Lesson 7: Generative AI
Article by: Matt Polsky
Generative AI is a type of artificial intelligence that can generate new content—such as text, images, or music—based on the data it has been trained on. Unlike traditional AI, which is rule-based and works within the confines of pre-defined parameters, generative AI can create new data similar to its training input.
What is a Large Language Model?
A large language model, or LLM, is a subset of generative AI specifically focused on understanding and generating human-like text. LLMs are trained on vast amounts of text data, allowing them to predict and generate coherent sentences, paragraphs, and even entire documents. The most famous examples include GPT (Generative Pre-trained Transformer), developed by OpenAI, and Google's BERT (Bidirectional Encoder Representations from Transformers).
How LLMs Work
LLMs are trained using a method called unsupervised learning. They analyze massive datasets containing billions of words and sentences to learn language patterns, grammar, context, and even nuances of human communication.

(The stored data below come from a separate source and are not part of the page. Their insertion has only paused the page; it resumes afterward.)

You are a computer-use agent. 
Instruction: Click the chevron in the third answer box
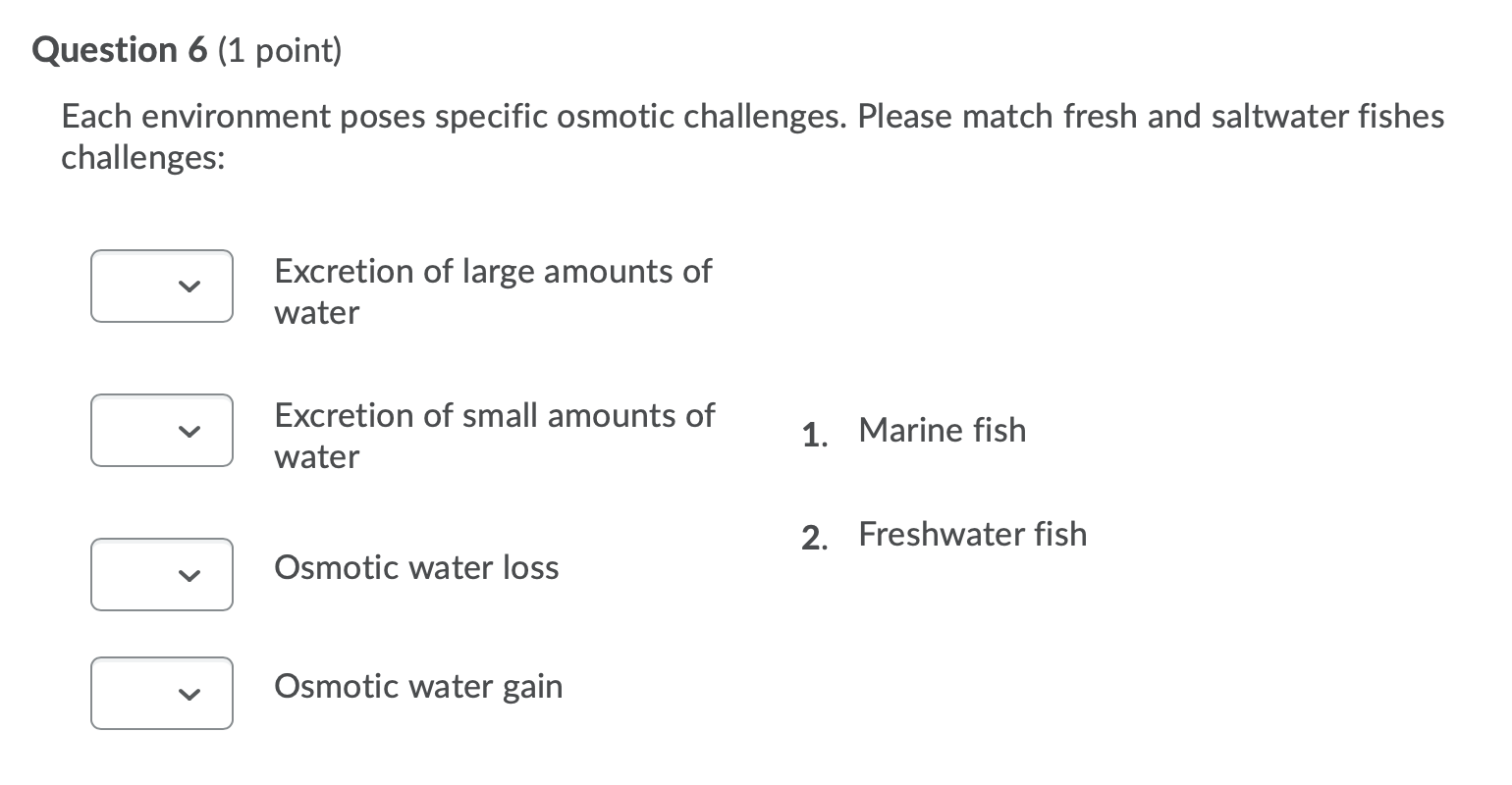190,575
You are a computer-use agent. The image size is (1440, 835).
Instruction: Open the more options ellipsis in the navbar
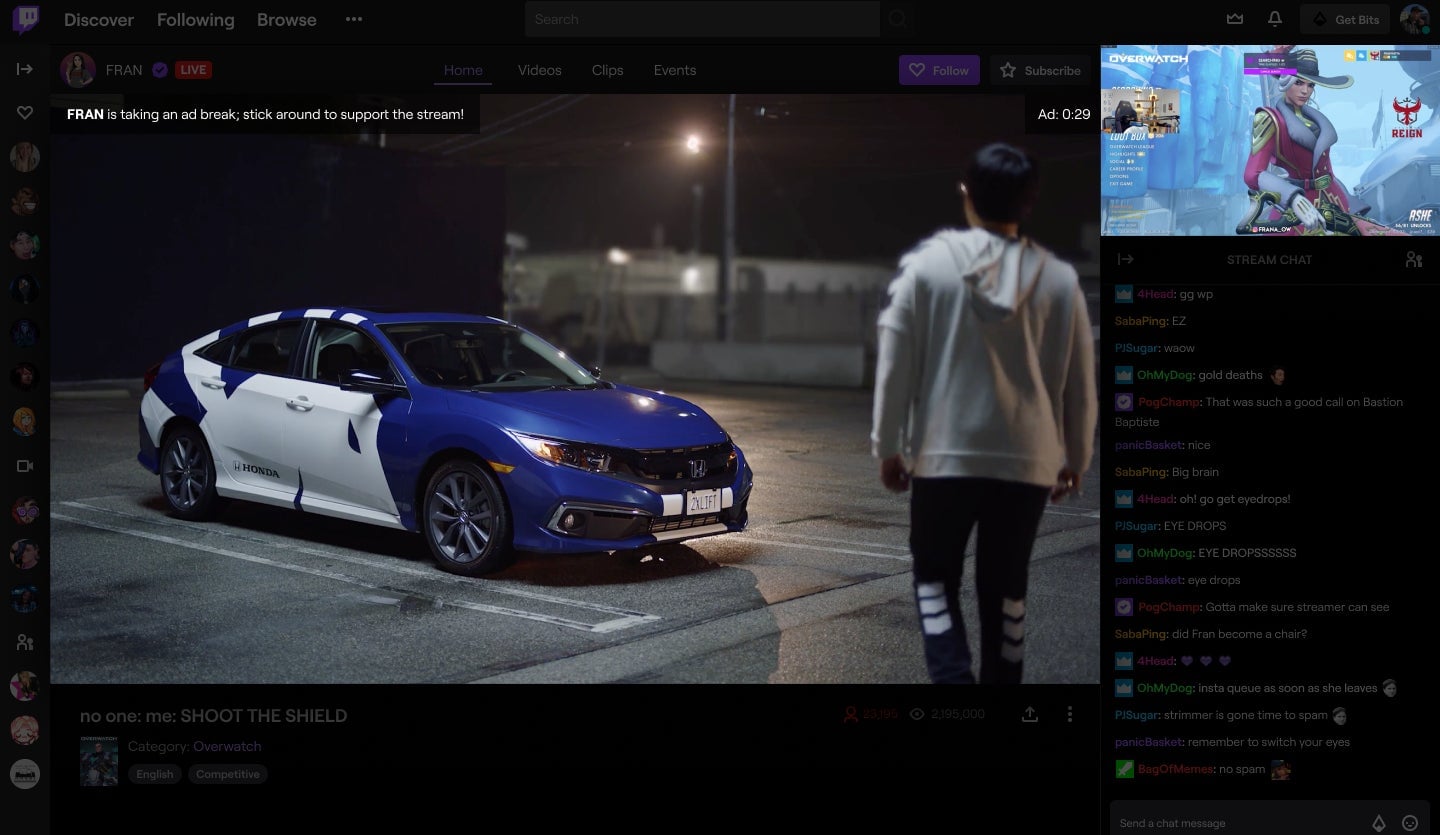click(353, 19)
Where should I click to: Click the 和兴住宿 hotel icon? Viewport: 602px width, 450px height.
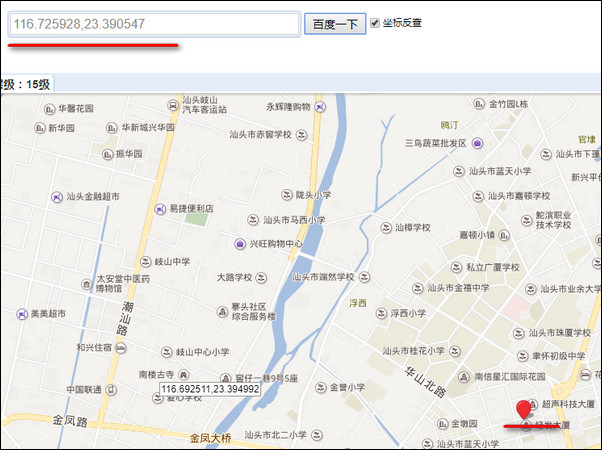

After the initial round of training, models go through an aligning process where where human feedback is used to fine-tune and improve the model's performance.
Reinforcement Learning from Human Feedback (RLHF): One approach used by companies like OpenAI is Reinforcement Learning from Human Feedback. In this method, the model generates multiple outputs for a given input, and human evaluators rank these outputs from best to worst. The model then learns from these rankings, adjusting its parameters to produce more desirable outputs in future interactions.